● **Task to carry out**
Rewrite the data from the line containing "Task: Click the Aurora send arrow button" through the end of the data, with "Screen dimensions" changed to "Screen size" and everything else kept the same. Omit the pictures.
__________________________________________________
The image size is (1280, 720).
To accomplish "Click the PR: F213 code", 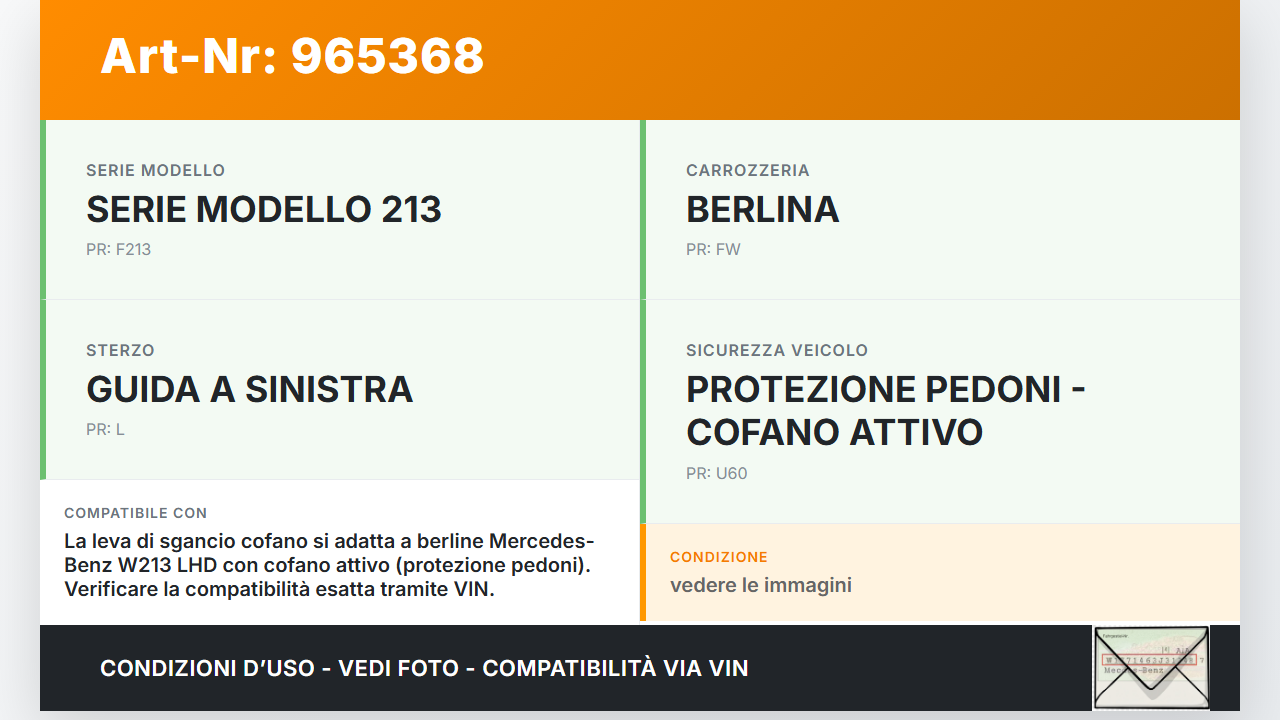I will 118,249.
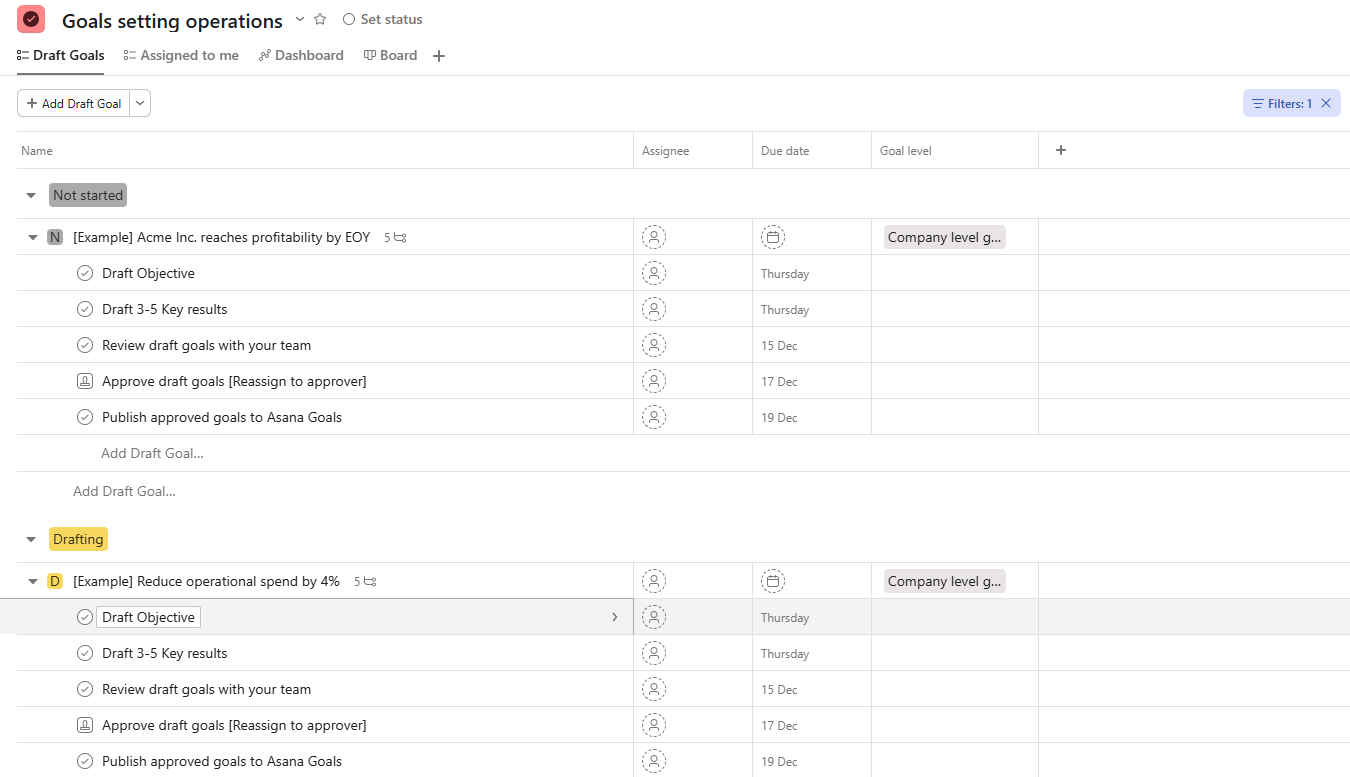Click the red project checkmark icon

(x=30, y=19)
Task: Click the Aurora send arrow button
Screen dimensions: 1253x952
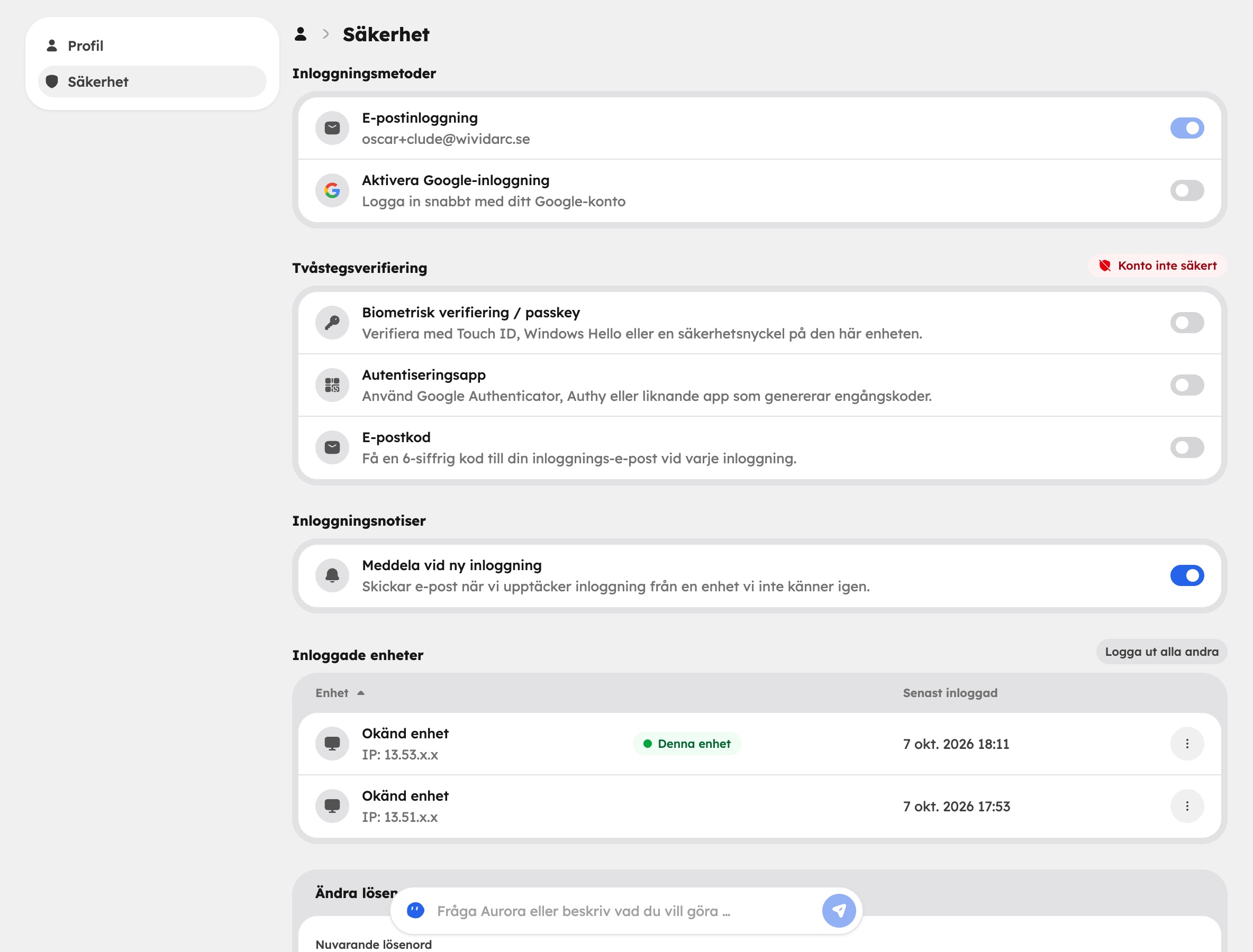Action: pos(839,911)
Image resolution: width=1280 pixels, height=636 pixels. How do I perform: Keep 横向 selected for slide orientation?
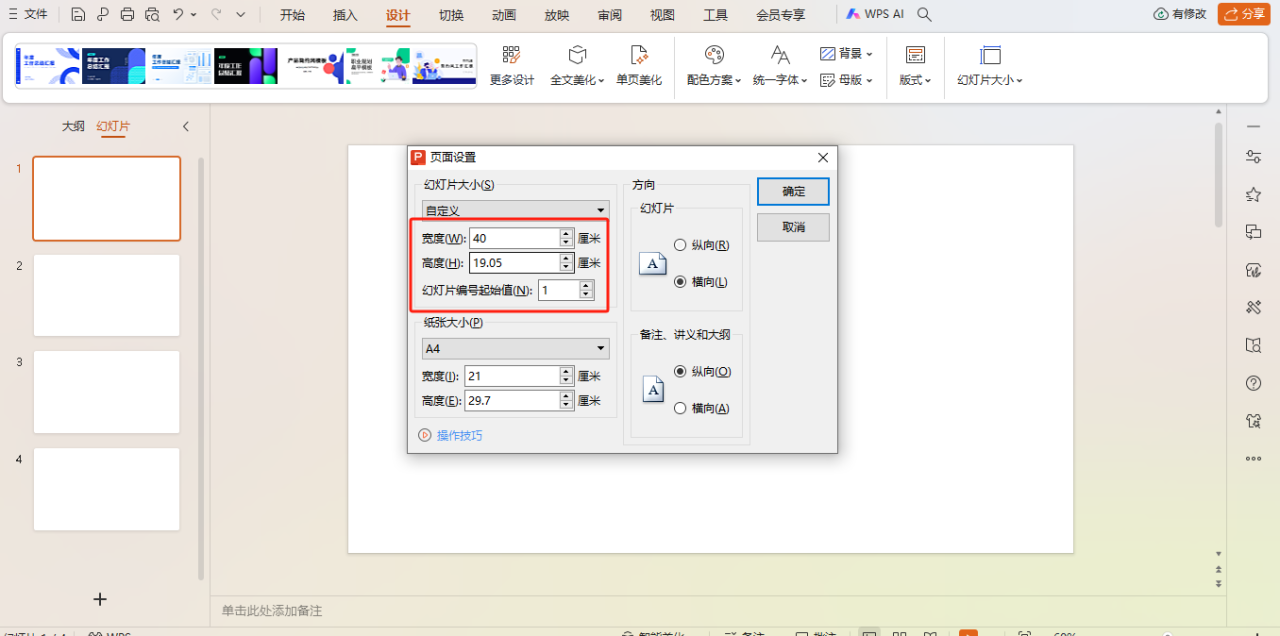(x=681, y=280)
__________________________________________________
● **Output of the task**
Task: Click the Aurora send arrow button
Screen size: 1253x952
Action: pos(839,911)
Image resolution: width=1280 pixels, height=636 pixels. How do I perform: Keep 横向 selected for slide orientation?
(x=681, y=280)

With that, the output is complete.